23 Haziran da hiçbir şey olmadı, ama kesin bir şeyler oldu. 24 Haziran sabahından İstanbul'dan tüm Türkiye üzerine; mutluluk, umut bir güneş gibi doğdu yayıldı. İnsanlar uzun yıllardır üzerlerine yayılan ölü toprağını attılar. Bu çok uzun yıllardan sonra Türkiye'nin başına gelen en güzel şeydi. Önce Tanrıya sonra CHP'si ve Genel Başkanı Kemal Kılıçdaroğlu ve ekibine İstanbul BŞB Başkanı Ekrem İmamoğlu ve ekibine ayrıca bu finale emek koyan tüm gönüllülere kişilere sonsuz teşekkürler.

***

'Her şey çok güzel olacak' sloganıyla başlayan süreç sona geldi sonuçlandı. Peki her şey çok güzel oldu diyebilir miyiz? İstanbul seçimleri bir milattı, değişimdi.

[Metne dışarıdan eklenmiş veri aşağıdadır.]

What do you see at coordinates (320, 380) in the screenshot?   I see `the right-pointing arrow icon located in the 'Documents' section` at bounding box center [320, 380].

Her şeyin bu seçimle hallolduğunu düşünmek ise bir hayal. Önümüzde çok uzun bir zaman var, umutlarımızın hayallerimizin gerçekleşmesi için. Bu nedenle gerçeklere dönmeliyiz, 31 Mart, 23 Haziran bizler için büyük bir ders. Kamuoyunun birleşebilmenin, anlamanın dinlemenin, fikir konuşmanın, fikir tartışmanın ne kadar önemli işlevsel olduğunu gösteren. Derslerimizi almanın bireysel sorumluluklarımızı yüklenmenin elimizi taşın altına koymanın zamanıdır bu süreç. Öz eleştiriyi önce kendimiz için yapmaya bilgiye ulaşma yollarını kullanmaya en önemlisi görünür olmaya başlamalıyız. İnsanoğlunun en büyük zafiyeti gücü ele geçirince demokrasiden uzaklaşmak. Düşünürsek toplumun her katmanında bu böyle ailede, işte sosyal kuruluşlarda.

***

Öyle bir çarkın içindeyiz ki, hepimiz dişlileri arasında hapsolmuş eziliyor, seyrediyorduk 23 Haziran'a kadar. O gün İstanbul'da birbirine benzemeyen kitleler bir araya geldi görünür oldular. Türkiye bizim içinde yaşadığımız vatan toprağımız, başka gidecek yerimiz yok. Bir çoğumuz bunu ekonomi çökünce anladı. Ekonomi uzun vadede yerine gelir, ama hepimizi tehdit eden uluslararası, ulusal problemler başımızı kaldırırsak önümüze yayılmış durumda. Doğru tespitlerle başlayalım ülkemizin neye ihtiyacı var? Okullara, öğretmenlere, bilim insanına, özgür bireye, aydınlığa. Tüm bunların önünde 'Adalet'e .Bunun için de bizleri yöneten kadroların bizlerle birlikte yönetmelerini sağlamalıyız. Değişim için İstanbul'u örnek alacaksak ne demişti Ekrem İmamoğlu "Yolumuz uzun, heyecanımız yüksek, gençliğimiz var, biz adalete susamış Türk gençliğiyiz". Karar vericiler gaflet, dalalet, hatta ihanet içinde olabilirler ama biz asla vazgeçmeyeceğiz Asla... "Her şey çok güzel olacak" işte reçete ve gerçekten yolumuz uzun, "oldu" demek için.